WHAT IS NEEDED:
Reproduce the records below exactly, but only between the lines holding "Given: Switch to the Rollup Report view" and "Task: Click the Name column header", inclusive.

INFORMATION SHOWN:
=== Section Start ===
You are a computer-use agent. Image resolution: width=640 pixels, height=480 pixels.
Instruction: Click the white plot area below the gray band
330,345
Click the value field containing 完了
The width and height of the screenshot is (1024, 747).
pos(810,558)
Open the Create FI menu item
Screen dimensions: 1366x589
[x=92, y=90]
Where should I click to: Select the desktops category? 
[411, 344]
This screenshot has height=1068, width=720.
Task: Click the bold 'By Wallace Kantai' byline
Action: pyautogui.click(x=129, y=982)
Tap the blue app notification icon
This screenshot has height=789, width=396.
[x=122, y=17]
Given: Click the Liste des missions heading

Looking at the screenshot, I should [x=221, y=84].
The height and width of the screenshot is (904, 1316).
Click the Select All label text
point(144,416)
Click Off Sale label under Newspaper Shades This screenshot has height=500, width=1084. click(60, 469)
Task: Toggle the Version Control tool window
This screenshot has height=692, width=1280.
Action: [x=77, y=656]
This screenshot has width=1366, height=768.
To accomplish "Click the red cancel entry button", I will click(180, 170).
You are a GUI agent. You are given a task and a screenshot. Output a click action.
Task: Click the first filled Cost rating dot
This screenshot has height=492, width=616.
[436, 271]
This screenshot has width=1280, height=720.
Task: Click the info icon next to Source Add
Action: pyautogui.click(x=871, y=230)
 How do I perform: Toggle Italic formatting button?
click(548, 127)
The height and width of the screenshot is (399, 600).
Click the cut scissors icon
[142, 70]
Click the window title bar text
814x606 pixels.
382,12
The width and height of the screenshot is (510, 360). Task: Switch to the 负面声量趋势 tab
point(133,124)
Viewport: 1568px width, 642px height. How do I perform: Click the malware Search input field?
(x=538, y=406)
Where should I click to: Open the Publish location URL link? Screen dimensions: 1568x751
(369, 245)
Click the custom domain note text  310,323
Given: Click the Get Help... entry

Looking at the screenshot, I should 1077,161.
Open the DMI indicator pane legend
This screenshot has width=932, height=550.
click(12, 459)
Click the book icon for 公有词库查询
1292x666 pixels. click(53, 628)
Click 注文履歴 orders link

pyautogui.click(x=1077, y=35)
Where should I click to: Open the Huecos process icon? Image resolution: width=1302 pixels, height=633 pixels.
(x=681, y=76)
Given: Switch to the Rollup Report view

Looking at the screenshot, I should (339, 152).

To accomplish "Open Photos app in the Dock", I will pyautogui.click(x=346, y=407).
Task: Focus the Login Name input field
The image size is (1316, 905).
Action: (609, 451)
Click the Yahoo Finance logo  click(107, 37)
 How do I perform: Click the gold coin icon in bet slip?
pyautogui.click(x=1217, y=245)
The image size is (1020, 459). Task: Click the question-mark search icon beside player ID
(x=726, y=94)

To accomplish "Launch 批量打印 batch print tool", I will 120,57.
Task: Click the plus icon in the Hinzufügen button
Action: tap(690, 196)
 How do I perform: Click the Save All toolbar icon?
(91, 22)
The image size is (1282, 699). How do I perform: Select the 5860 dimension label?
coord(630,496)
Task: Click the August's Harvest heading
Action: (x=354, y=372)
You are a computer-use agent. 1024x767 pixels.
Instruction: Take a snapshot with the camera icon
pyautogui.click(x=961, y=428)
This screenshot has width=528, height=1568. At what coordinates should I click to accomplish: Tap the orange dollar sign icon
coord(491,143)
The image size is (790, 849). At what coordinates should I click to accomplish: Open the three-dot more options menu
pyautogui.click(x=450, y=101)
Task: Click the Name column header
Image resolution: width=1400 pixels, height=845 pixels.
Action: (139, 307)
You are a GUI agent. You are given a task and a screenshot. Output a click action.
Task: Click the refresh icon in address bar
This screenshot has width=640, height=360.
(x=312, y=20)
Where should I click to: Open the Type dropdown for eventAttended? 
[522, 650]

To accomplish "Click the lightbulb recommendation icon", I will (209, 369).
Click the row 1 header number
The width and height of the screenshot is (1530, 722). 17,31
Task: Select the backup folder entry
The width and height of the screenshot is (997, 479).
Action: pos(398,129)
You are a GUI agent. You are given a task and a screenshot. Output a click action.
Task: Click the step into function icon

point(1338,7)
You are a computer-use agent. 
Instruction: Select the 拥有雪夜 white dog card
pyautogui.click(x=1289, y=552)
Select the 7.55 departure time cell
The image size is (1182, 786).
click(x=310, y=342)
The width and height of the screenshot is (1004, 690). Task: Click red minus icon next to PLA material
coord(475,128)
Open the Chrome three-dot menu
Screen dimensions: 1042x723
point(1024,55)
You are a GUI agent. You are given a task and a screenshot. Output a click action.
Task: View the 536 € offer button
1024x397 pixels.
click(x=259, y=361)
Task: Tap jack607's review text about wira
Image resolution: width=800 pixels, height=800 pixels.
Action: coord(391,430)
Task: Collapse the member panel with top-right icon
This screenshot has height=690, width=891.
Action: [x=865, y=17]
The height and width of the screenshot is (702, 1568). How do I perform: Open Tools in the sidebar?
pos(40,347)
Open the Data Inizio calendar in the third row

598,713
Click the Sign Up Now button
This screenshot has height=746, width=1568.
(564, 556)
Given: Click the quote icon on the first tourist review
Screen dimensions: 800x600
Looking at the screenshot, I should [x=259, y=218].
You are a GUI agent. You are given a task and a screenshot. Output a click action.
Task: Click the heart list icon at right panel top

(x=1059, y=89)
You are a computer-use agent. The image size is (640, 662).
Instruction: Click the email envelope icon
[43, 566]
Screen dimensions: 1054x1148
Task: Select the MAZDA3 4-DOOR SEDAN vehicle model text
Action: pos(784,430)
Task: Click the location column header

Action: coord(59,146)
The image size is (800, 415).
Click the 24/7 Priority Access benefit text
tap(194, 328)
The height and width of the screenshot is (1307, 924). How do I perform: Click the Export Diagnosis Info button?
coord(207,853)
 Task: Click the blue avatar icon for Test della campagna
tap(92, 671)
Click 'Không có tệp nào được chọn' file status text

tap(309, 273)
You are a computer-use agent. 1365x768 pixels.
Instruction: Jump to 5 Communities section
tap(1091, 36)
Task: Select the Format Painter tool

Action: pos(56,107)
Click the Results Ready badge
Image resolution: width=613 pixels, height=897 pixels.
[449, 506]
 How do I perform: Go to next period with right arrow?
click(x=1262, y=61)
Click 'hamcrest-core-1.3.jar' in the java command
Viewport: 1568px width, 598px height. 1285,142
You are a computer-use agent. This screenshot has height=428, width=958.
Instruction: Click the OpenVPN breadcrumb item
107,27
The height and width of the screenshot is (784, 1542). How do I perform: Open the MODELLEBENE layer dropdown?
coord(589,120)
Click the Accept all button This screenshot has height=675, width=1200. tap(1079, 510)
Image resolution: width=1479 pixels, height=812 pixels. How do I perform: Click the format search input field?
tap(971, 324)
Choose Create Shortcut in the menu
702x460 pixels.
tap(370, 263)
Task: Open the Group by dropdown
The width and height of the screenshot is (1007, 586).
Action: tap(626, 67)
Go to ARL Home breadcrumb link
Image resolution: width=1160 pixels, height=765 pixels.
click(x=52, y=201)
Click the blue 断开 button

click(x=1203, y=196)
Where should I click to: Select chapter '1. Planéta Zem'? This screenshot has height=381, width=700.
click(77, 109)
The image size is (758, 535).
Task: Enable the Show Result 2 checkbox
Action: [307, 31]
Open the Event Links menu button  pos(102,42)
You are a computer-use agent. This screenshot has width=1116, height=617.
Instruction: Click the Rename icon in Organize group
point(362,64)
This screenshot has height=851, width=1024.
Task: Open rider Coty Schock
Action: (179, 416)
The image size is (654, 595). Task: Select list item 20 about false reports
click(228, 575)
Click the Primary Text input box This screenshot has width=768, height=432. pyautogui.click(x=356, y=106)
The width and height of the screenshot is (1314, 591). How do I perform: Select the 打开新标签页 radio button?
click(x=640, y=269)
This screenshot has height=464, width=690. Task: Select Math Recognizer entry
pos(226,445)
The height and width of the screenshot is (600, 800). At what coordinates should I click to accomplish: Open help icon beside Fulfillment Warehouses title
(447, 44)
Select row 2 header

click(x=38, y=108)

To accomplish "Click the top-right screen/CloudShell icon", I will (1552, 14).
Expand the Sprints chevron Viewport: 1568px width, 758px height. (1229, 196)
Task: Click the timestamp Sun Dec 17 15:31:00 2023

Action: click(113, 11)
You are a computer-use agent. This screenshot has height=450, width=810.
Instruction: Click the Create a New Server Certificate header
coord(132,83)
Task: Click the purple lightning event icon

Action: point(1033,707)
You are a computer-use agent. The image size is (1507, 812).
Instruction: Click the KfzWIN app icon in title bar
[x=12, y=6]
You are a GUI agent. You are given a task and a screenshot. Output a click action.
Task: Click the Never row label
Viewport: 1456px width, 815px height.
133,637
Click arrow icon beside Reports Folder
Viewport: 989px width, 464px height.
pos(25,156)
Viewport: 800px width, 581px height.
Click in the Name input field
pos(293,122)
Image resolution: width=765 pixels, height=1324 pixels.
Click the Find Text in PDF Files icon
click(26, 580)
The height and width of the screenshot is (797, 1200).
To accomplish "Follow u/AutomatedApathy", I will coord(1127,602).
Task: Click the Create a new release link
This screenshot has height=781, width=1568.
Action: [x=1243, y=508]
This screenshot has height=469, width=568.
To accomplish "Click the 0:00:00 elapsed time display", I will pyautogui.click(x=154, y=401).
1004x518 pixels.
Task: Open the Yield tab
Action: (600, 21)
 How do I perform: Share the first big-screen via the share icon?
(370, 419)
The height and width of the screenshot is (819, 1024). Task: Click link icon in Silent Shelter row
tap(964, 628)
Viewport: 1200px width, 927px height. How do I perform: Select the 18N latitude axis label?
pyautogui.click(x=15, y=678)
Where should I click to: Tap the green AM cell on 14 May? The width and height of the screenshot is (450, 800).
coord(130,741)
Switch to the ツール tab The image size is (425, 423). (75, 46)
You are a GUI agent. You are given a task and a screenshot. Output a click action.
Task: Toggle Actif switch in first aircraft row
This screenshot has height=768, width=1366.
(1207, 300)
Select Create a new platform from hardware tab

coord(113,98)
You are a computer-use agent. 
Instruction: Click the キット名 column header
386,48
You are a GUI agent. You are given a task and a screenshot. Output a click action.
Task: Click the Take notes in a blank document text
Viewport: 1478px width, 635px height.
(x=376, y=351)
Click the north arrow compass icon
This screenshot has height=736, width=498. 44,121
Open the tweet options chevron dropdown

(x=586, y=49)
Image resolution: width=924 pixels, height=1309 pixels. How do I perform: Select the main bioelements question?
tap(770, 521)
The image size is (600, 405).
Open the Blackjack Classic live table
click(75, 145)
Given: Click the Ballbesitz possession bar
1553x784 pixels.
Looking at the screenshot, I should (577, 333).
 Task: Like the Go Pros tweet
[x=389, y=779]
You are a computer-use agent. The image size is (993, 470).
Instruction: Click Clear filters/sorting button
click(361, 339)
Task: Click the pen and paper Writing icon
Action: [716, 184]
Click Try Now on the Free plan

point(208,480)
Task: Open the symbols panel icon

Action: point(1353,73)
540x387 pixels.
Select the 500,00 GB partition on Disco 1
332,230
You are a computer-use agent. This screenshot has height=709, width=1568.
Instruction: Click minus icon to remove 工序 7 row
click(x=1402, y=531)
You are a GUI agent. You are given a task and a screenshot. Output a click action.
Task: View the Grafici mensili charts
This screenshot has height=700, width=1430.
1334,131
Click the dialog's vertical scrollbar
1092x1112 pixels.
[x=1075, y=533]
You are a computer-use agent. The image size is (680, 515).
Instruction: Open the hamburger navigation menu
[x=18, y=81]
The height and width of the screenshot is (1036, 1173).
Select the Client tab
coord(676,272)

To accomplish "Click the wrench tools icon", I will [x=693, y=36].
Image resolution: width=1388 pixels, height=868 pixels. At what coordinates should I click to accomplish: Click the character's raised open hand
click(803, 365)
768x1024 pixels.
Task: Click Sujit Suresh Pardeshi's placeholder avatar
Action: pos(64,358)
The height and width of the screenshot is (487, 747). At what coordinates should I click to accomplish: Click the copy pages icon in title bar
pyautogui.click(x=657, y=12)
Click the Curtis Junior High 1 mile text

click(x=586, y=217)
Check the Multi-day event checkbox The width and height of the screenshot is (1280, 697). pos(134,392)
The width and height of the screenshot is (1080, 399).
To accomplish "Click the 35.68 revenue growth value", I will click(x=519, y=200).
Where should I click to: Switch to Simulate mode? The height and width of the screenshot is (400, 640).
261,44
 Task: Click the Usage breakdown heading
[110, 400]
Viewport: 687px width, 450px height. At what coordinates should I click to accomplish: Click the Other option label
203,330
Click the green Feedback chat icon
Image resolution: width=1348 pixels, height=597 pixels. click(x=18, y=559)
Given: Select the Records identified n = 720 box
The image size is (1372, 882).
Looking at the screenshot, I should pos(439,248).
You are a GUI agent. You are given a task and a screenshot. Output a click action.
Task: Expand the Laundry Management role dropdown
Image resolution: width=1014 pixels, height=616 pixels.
=== Section End ===
THE ANSWER:
Given: Switch to the Rollup Report view

Looking at the screenshot, I should (339, 152).

To accomplish "Open Photos app in the Dock", I will pyautogui.click(x=346, y=407).
Task: Focus the Login Name input field
The image size is (1316, 905).
Action: (609, 451)
Click the Yahoo Finance logo  click(107, 37)
 How do I perform: Click the gold coin icon in bet slip?
pyautogui.click(x=1217, y=245)
The image size is (1020, 459). Task: Click the question-mark search icon beside player ID
(x=726, y=94)

To accomplish "Launch 批量打印 batch print tool", I will 120,57.
Task: Click the plus icon in the Hinzufügen button
Action: tap(690, 196)
 How do I perform: Click the Save All toolbar icon?
(91, 22)
The image size is (1282, 699). How do I perform: Select the 5860 dimension label?
coord(630,496)
Task: Click the August's Harvest heading
Action: (x=354, y=372)
You are a computer-use agent. 1024x767 pixels.
Instruction: Take a snapshot with the camera icon
pyautogui.click(x=961, y=428)
This screenshot has width=528, height=1568. At what coordinates should I click to accomplish: Tap the orange dollar sign icon
coord(491,143)
The image size is (790, 849). At what coordinates should I click to accomplish: Open the three-dot more options menu
pyautogui.click(x=450, y=101)
Task: Click the Name column header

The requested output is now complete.